Quinta-feira, 10 de setembro de 2015
Estados querem elevar impostos como ICMS e IPVA
Entes começaram a discutir a possibilidade de um aumento conjunto das alíquotas do ICMS e de outros tributos para superar a crise nas finanças públicas dos governos regionais. Com a queda dos repasses do governo federal e das receitas com o ICMS (Imposto sobre Operações Relativas à Circulação de Mercadorias e sobre Prestações de Serviços de Transporte Interestadual e Intermunicipal e de Comunicação), os secretários da Fazenda dos Estados marcaram uma reunião extraordinária do Conselho Nacional de Política Fazendária (Confaz), em Brasília, para buscar soluções conjuntas que garantam uma recomposição da arrecadação.

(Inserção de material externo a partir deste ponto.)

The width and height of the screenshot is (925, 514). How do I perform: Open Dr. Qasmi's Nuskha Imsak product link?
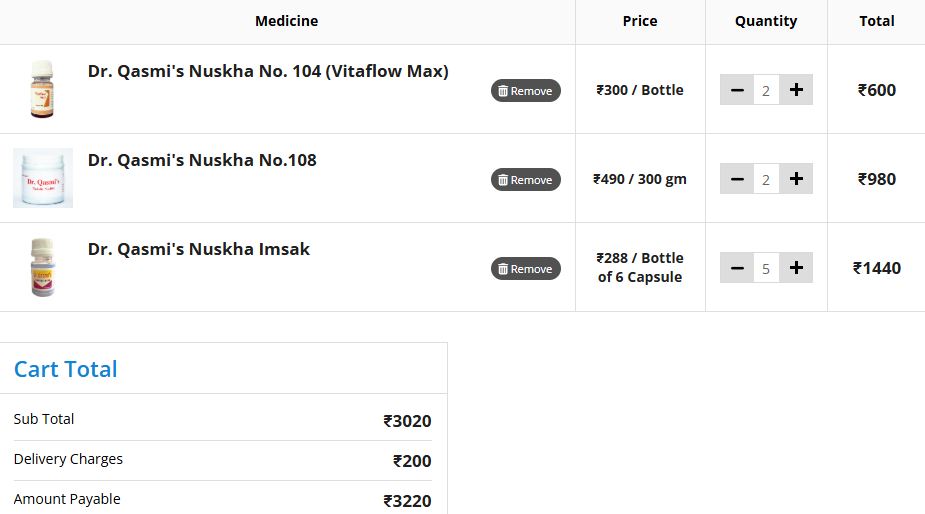(199, 250)
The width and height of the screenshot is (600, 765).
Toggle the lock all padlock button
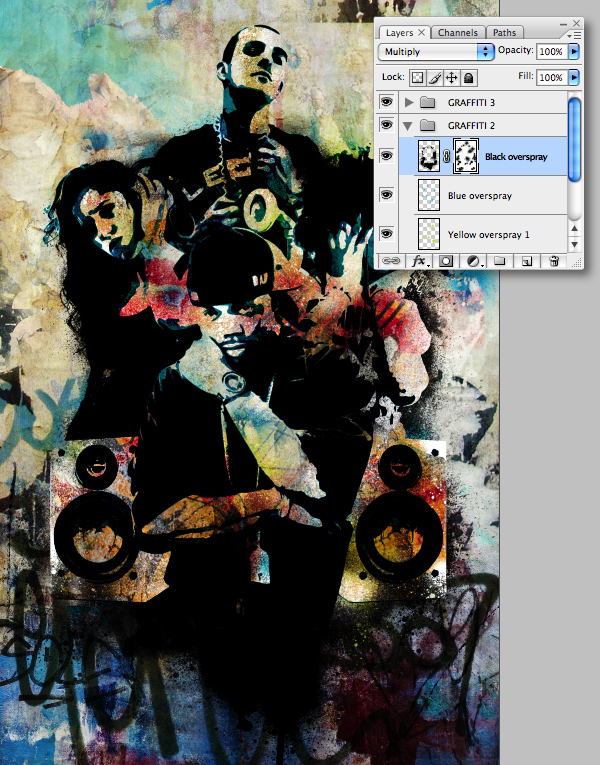coord(468,77)
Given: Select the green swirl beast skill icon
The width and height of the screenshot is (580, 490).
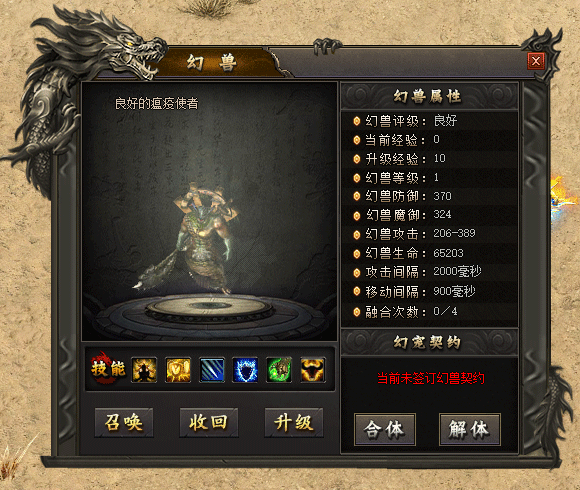Looking at the screenshot, I should [279, 369].
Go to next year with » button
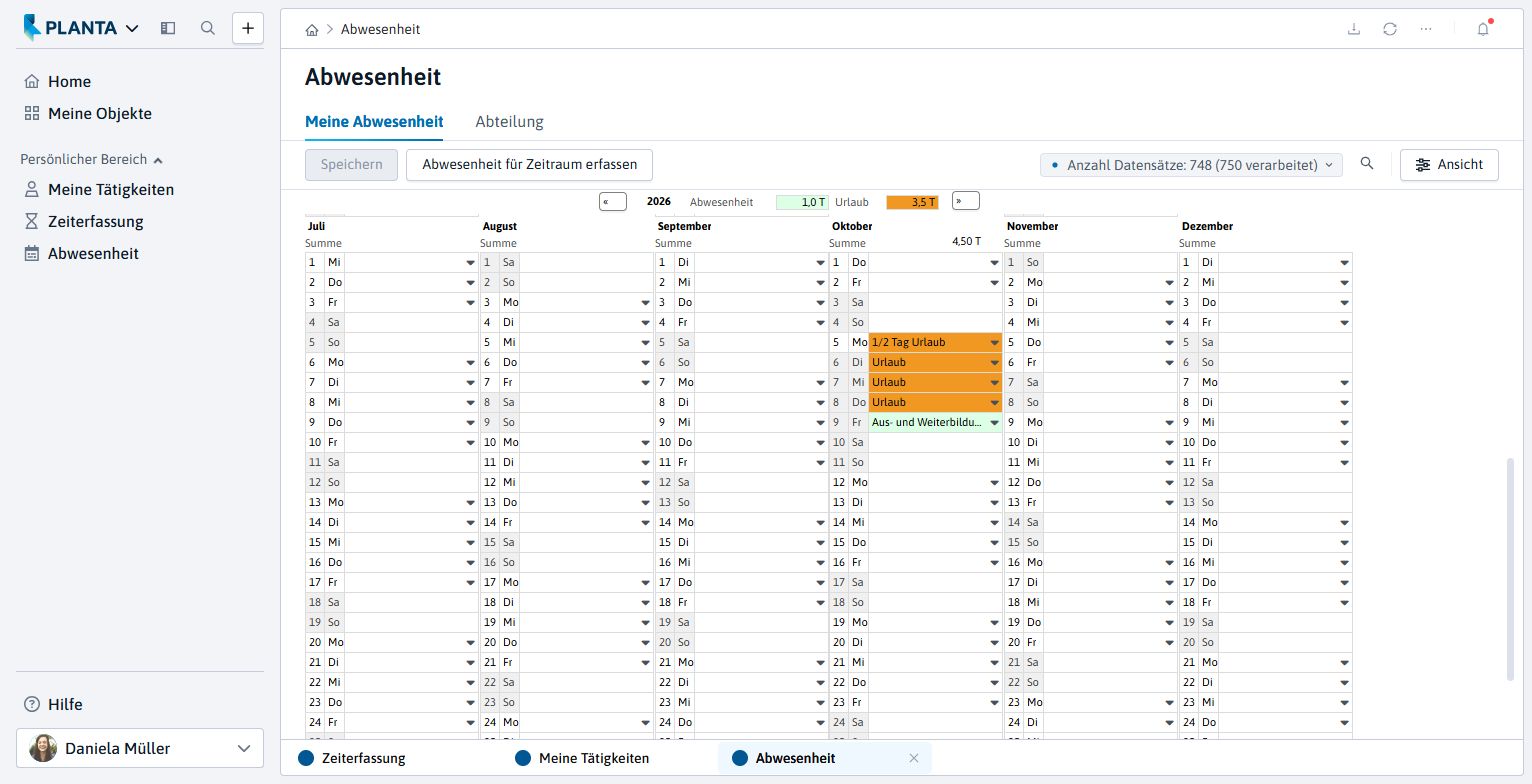 click(x=965, y=201)
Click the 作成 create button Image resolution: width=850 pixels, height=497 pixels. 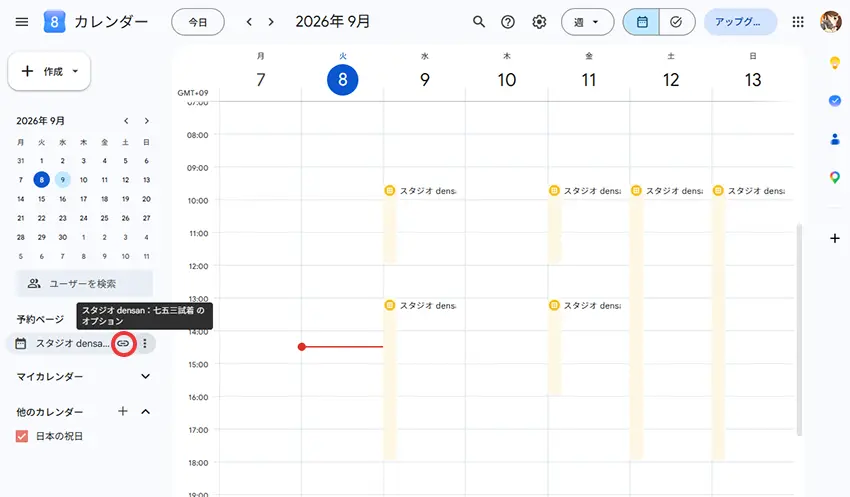pyautogui.click(x=49, y=71)
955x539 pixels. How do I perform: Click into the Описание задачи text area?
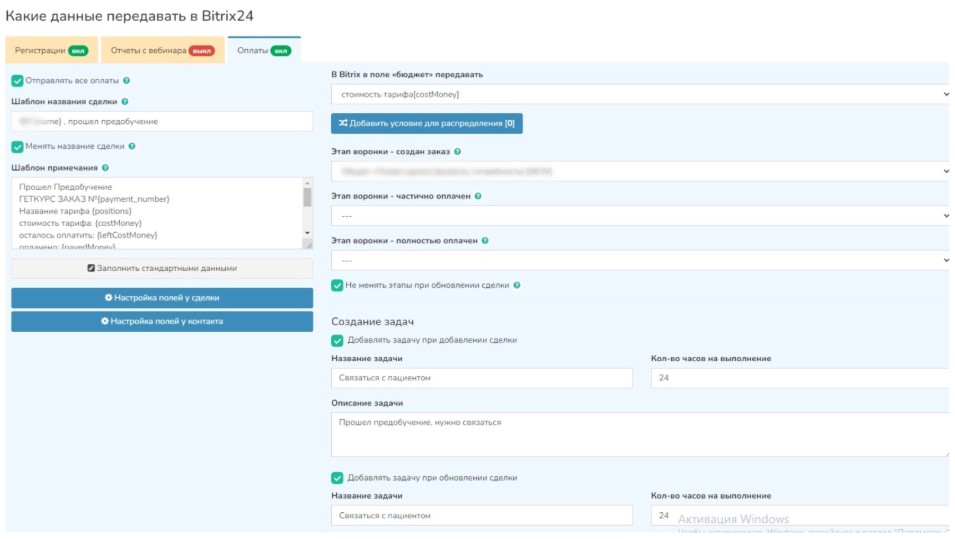640,434
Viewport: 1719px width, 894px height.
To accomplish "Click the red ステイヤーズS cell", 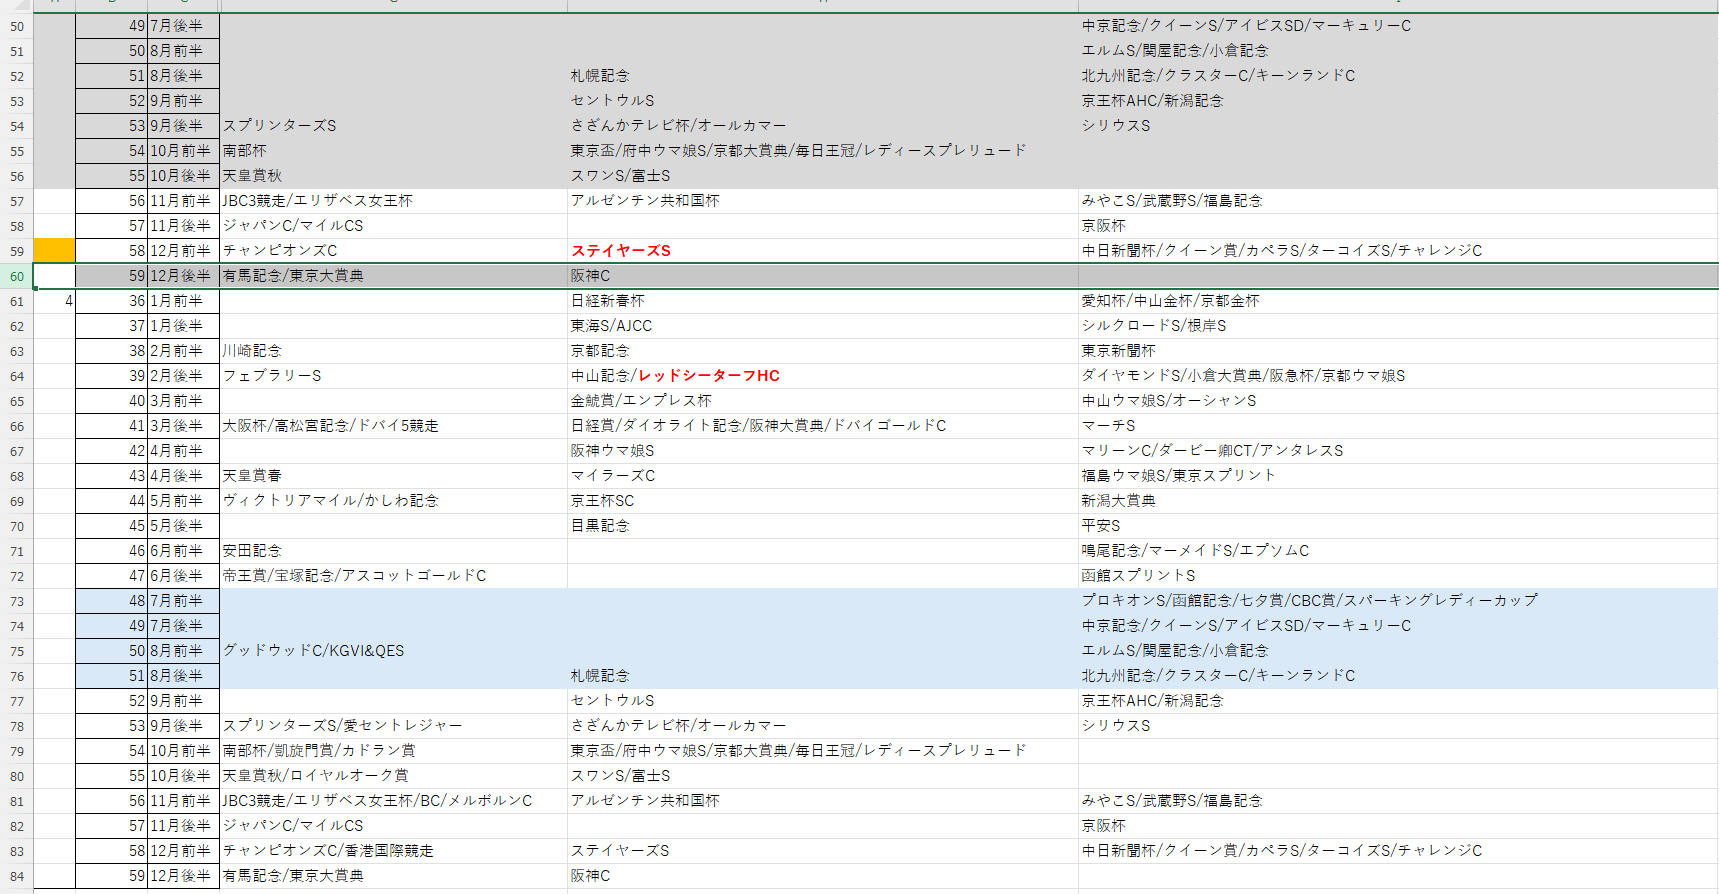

Oficialmente, a reunião foi marcada para definir a regulamentação do comércio eletrônico, mas na convocação foi incluída a discussão de uma pauta anticrise. Boa parte dos Estados está com as finanças estranguladas e com dificuldades até mesmo para pagar a folha de salários dos servidores. Há uma preocupação de o problema se alastrar. A decisão do Tesouro Nacional de suspender a autorização para novos empréstimos só piorou o quadro para os governadores.
Além do aumento da alíquota do ICMS, os secretários querem discutir a elevação da alíquota do ITCMD, tributo que incide sobre a doação ou a transmissão hereditária ou testamentária de bens móveis. Alguns Estados querem elevar a alíquota de 4% para 8%. Os secretários defendem também um "alinhamento" do Imposto sobre Propriedade de Veículos Automotores (IPVA) entre os Estados.
"Vamos propor medidas. Existe um desbalanceamento das alíquotas dos impostos e um realinhamento traria um ganho de arrecadação", afirma André Horta, secretário da Fazenda do Rio Grande do Norte e coordenador dos secretários do Confaz. Segundo ele, a lista dos Estados com problemas para pagar o funcionalismo é cada vez maior. "Os secretários da Fazenda viraram administradores de folha de pagamento", avaliou Horta.
O secretário da Fazenda de São Paulo, Renato Villela, confirmou que a reunião do Confaz vai discutir a crise dos Estados. Ele disse que São Paulo compartilha da preocupação dos outros Estados com os efeitos da crise sobre a arrecadação, mas disse que, "no momento", o governo não tem intenção de elevar a alíquota do ICMS.
Villela não descartou, no entanto, a elevação das alíquotas do imposto se a crise econômica piorar.
A arrecadação do ICMS de São Paulo apresenta no ano uma queda real de 3,8%, principalmente em decorrência da piora do desempenho da indústria. O Estado aguarda a liberação, pelo governo federal, de dois empréstimos internos no valor de R$ 1,1 bilhão.